Trump grumbles that North Korea deal not earning wide praise

2018-06-18 11:30

President Donald Trump says his deal with North Korea's Kim Jong Un will save tens of millions of people from a potential nuclear war. Now he just has to get everyone else on board.

Frustrated with lukewarm backing from congressional Republicans, criticism from Democratic opponents and skepticism from allies and the media, Trump made a stop on the North Lawn of the White House to promote his agreement with Kim and challenge the blowback that it's vague and lacking in clear objectives.

In this June 12, 2018, photo, President Donald Trump meets with North Korean leader Kim Jong Un on Sentosa Island in Singapore. Trump credits his accord with North Korea’s Kim Jong Un with saving tens of millions from nuclear war. Now he just has to get everyone else on board. Frustrated with lukewarm backing from congressional Republicans, criticism from Democratic opponents, and skepticism from allies and the media, President Donald Trump made an extraordinary stop on the North Lawn of the White House Friday to promote the nuclear deal that critics have decried as a vague and lacking in clear objectives. (AP Photo/Evan Vucci)

In this June 12, 2018, photo, President Donald Trump meets with North Korean leader Kim Jong Un on Sentosa Island in Singapore. Trump credits his accord with North Korea’s Kim Jong Un with saving tens of millions from nuclear war. Now he just has to get everyone else on board. Frustrated with lukewarm backing from congressional Republicans, criticism from Democratic opponents, and skepticism from allies and the media, President Donald Trump made an extraordinary stop on the North Lawn of the White House Friday to promote the nuclear deal that critics have decried as a vague and lacking in clear objectives. (AP Photo/Evan Vucci)

The surprise appearance Friday on "Fox & Friends," followed by a combative round of questions with reporters, came days after Trump returned from the Singapore summit expecting a hero's welcome and tweeting that the world now could "sleep well."

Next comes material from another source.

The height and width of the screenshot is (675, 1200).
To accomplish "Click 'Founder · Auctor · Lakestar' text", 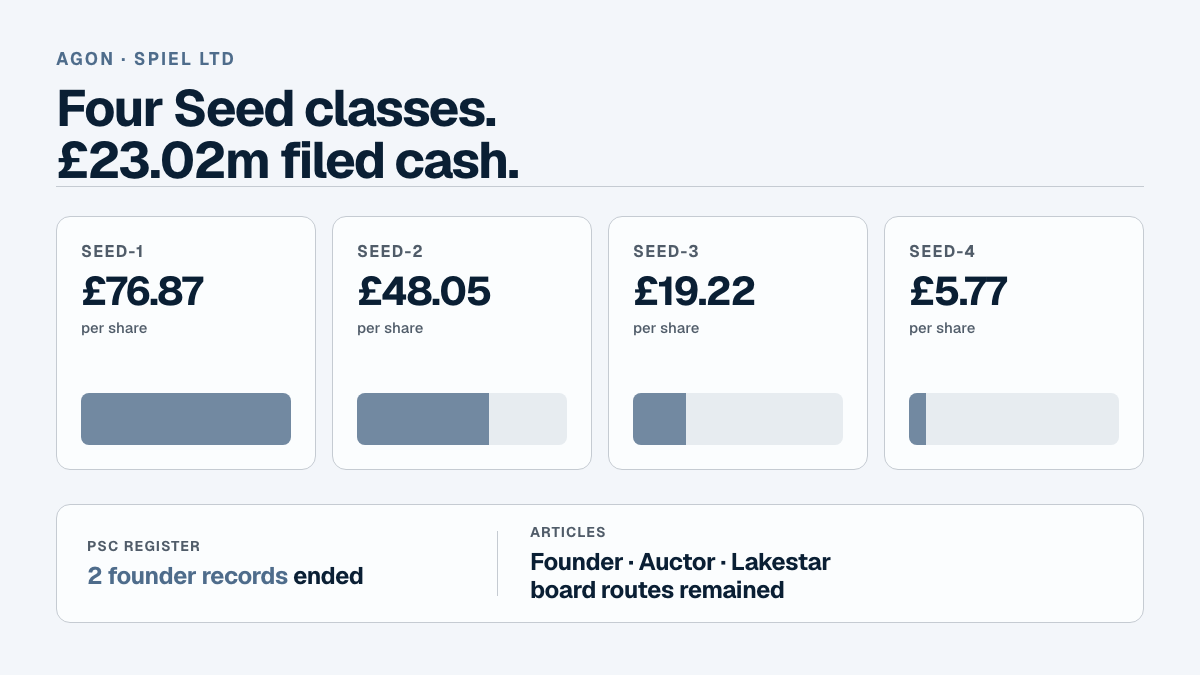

Trump, who prides himself as a master deal-maker, feels the agreement represents a major step toward solving an intractable foreign policy problem. He has been grumbling that not everyone agrees.

Trump's frustrations are all the more notable now during the honeymoon phase of the deal, when goodwill has yet to be tempered by reality. The U.S. goal of complete, verifiable and irreversible denuclearization, even in the most optimistic case, probably will take years — and that's assuming North Korea won't violate the accord, as it has every previous nuclear agreement.

The president is facing questions about his public embrace of Kim and the North Korean's autocratic leadership style, including what Trump said was a joke about the obedience of the autocratic Kim's advisers. Trump said he was doing what is necessary for peace.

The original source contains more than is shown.